• Work instructions
Whenever a line below mentions the word "flag", that line should be copied.

[The records]

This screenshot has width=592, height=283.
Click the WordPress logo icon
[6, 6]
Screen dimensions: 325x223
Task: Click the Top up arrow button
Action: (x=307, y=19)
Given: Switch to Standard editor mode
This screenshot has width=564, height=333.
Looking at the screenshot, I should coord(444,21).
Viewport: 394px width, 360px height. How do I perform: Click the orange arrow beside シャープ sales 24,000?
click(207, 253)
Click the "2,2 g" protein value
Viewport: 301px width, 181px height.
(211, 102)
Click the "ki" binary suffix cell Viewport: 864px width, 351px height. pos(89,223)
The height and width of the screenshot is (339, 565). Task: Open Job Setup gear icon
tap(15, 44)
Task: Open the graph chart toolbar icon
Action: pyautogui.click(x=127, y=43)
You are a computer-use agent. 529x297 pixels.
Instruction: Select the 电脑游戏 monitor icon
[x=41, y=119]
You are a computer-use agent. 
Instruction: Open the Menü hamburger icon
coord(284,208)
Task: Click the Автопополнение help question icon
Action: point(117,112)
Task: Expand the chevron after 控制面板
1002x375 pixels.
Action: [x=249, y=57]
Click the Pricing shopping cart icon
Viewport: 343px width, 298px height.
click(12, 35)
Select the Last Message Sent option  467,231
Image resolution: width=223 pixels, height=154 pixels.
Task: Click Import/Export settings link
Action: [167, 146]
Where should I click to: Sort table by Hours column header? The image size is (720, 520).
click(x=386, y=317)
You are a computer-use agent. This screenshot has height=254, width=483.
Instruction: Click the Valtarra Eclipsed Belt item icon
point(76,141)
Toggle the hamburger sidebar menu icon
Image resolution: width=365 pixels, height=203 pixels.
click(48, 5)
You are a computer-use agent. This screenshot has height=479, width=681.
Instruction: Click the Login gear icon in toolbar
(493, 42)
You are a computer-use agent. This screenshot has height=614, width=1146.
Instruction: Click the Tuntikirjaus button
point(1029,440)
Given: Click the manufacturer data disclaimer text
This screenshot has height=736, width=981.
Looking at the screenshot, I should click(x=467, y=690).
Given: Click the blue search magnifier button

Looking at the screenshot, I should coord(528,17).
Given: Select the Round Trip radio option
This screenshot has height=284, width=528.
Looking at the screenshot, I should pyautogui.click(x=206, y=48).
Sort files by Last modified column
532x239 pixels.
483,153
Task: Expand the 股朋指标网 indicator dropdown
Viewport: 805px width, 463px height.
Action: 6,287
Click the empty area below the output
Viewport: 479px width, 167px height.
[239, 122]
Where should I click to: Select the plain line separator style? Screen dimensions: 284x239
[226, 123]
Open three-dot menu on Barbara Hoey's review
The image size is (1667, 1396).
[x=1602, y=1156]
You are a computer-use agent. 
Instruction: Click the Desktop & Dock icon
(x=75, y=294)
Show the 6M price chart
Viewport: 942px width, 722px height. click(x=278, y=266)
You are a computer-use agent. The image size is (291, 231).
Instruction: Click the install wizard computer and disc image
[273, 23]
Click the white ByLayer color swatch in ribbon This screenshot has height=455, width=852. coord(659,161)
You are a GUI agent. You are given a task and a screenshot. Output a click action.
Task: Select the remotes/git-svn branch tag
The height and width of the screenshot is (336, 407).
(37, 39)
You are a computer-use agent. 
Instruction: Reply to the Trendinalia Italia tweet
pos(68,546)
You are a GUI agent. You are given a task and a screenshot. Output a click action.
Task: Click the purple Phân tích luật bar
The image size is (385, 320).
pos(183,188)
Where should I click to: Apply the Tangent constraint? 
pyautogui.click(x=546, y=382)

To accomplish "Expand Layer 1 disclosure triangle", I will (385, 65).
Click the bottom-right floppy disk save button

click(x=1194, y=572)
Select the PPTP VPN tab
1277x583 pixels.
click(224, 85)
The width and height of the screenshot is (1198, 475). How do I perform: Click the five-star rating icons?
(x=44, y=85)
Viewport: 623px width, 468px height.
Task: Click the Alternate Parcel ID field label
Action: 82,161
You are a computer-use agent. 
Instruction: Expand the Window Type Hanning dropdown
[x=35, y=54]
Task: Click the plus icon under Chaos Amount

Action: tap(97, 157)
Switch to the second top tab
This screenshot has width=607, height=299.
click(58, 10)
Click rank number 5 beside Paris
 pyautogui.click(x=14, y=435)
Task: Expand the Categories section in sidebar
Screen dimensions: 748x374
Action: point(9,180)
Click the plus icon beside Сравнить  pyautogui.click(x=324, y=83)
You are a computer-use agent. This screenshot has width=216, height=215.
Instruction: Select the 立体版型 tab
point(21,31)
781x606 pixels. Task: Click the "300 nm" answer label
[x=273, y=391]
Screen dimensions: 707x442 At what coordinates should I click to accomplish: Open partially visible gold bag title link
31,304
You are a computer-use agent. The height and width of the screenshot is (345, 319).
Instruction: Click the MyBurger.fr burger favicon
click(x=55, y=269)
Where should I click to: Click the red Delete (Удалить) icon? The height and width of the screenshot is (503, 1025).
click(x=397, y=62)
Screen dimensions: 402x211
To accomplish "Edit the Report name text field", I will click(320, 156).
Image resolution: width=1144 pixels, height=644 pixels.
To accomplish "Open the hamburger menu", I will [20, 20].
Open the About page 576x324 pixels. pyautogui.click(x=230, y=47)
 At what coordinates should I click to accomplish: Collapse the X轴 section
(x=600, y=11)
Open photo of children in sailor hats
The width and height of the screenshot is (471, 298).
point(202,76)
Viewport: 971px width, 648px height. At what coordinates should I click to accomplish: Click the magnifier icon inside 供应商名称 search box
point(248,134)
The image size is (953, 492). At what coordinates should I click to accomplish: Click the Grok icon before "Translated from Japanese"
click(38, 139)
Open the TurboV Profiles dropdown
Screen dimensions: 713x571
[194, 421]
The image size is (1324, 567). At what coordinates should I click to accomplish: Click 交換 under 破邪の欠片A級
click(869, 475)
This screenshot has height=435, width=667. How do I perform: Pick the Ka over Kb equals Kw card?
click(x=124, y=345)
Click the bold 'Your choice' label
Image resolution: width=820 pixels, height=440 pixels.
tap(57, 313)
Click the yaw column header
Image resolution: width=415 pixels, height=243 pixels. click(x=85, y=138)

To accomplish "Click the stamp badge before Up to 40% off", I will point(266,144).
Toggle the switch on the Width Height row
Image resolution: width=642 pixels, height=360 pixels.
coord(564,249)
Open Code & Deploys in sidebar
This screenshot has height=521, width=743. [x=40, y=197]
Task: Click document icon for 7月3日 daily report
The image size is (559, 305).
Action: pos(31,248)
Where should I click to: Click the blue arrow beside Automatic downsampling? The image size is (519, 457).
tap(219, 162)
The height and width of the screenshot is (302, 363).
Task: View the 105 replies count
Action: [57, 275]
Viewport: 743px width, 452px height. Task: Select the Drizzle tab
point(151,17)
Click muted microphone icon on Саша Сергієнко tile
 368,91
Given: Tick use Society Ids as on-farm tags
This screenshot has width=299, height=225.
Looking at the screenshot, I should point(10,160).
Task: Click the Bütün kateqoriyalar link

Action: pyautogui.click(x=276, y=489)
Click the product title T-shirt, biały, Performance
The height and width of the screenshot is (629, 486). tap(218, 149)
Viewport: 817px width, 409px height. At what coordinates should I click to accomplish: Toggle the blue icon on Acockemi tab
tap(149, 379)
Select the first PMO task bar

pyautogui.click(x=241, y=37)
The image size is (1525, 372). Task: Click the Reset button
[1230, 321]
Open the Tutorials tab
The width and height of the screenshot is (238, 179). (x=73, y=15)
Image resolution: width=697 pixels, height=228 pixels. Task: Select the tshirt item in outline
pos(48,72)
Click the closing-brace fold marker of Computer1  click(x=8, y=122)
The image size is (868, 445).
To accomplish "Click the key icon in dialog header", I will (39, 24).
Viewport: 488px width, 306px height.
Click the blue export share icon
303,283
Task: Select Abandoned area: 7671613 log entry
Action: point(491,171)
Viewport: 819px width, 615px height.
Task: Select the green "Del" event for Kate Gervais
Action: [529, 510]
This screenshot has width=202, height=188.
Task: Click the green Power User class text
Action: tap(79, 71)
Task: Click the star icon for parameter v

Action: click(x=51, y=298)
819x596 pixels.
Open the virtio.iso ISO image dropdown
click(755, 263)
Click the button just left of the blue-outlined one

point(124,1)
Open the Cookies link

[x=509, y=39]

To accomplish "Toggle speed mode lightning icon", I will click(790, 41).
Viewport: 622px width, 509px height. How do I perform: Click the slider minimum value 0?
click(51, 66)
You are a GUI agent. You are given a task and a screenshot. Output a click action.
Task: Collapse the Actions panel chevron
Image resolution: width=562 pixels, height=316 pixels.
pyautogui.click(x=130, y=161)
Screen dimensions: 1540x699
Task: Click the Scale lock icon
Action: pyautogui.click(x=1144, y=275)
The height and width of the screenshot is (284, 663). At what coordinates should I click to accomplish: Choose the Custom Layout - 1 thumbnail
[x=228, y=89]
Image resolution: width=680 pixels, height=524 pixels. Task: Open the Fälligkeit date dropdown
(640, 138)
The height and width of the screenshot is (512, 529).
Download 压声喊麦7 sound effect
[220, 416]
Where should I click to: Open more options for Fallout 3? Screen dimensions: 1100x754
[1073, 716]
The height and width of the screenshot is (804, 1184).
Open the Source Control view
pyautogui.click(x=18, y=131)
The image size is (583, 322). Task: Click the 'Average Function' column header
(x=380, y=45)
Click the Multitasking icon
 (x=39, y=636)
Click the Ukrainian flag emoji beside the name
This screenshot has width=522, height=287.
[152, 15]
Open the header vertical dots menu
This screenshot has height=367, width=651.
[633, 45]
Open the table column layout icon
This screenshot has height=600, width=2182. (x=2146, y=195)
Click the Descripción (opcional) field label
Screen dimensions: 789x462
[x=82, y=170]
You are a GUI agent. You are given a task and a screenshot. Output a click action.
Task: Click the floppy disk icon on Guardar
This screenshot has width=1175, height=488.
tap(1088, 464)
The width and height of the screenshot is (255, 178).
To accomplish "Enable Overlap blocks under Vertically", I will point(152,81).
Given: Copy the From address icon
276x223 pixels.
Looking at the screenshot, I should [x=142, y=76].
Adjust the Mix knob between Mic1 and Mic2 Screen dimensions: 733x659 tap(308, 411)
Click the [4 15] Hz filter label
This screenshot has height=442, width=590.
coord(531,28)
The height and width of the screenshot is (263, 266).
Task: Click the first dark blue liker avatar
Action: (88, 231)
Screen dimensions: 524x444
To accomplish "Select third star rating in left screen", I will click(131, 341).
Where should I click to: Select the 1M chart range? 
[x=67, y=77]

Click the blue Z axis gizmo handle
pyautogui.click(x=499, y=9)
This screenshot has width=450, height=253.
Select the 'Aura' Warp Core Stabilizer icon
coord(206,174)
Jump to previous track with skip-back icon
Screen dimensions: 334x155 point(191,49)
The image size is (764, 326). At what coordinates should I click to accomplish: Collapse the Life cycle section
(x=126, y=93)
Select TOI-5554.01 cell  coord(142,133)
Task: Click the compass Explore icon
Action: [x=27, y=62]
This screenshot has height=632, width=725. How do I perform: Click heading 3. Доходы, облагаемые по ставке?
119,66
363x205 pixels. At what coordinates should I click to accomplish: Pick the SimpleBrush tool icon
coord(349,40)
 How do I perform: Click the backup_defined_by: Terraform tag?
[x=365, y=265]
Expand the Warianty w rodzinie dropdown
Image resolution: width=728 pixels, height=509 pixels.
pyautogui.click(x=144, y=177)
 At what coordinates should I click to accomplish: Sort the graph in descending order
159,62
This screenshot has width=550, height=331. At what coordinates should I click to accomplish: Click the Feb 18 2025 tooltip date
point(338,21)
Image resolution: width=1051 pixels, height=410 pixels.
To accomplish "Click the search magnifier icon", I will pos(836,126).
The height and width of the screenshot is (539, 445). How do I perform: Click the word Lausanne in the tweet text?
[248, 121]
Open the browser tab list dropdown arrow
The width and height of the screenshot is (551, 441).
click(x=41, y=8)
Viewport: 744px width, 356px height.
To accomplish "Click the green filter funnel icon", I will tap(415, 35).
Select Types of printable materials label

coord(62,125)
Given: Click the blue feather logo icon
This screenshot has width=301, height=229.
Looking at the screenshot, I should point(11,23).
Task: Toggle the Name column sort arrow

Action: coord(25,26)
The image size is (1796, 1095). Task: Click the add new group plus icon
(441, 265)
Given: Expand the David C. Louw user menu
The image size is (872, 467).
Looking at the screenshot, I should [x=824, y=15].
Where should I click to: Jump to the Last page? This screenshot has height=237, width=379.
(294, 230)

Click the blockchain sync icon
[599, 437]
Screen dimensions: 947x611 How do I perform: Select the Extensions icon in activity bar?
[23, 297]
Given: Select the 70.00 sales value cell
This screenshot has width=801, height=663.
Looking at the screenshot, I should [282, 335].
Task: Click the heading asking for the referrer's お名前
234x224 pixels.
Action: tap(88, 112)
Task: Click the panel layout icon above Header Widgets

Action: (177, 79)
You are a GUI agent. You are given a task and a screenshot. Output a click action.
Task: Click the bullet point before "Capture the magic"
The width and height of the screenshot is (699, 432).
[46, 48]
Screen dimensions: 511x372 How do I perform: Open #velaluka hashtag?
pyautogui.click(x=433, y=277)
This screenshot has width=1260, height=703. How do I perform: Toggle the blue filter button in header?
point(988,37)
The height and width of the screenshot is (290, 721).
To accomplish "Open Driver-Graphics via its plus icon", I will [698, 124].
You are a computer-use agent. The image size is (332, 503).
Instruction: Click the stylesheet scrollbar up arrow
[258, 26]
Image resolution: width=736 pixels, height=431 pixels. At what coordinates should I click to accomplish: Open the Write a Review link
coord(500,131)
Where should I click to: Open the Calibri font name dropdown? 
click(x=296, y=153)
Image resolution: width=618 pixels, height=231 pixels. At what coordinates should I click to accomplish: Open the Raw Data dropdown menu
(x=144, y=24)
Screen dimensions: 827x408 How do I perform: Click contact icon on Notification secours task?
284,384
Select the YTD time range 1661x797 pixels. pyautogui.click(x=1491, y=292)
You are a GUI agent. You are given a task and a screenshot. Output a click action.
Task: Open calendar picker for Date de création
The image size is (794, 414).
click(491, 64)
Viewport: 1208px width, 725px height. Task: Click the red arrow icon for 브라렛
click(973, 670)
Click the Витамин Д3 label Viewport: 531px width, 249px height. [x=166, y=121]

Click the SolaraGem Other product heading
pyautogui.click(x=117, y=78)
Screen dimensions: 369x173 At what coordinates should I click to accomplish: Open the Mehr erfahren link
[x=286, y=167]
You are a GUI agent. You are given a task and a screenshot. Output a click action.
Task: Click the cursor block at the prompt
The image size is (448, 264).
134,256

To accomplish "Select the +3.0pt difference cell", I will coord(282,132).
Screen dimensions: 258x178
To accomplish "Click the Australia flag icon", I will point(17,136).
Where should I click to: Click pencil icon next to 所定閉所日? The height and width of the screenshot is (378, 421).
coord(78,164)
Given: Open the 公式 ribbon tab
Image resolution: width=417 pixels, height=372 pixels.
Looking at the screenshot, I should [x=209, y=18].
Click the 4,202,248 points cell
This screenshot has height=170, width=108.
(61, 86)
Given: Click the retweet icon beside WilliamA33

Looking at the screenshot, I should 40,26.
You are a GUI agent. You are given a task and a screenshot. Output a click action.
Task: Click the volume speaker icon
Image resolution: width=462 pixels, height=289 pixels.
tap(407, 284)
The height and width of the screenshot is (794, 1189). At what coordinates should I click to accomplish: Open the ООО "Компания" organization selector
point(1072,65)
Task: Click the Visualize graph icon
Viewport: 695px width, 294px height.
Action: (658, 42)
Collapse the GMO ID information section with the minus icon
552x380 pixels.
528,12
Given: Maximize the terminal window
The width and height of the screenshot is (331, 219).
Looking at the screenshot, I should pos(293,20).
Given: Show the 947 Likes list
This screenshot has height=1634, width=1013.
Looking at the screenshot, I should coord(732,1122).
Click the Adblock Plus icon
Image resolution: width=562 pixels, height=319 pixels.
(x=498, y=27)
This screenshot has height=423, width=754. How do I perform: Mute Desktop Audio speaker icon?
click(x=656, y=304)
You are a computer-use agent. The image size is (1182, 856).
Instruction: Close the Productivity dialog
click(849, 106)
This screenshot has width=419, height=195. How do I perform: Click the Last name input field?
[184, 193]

[/The records]

• Solution to the exercise
Click the Ukrainian flag emoji beside the name
To accomplish "Click the Australia flag icon", I will point(17,136).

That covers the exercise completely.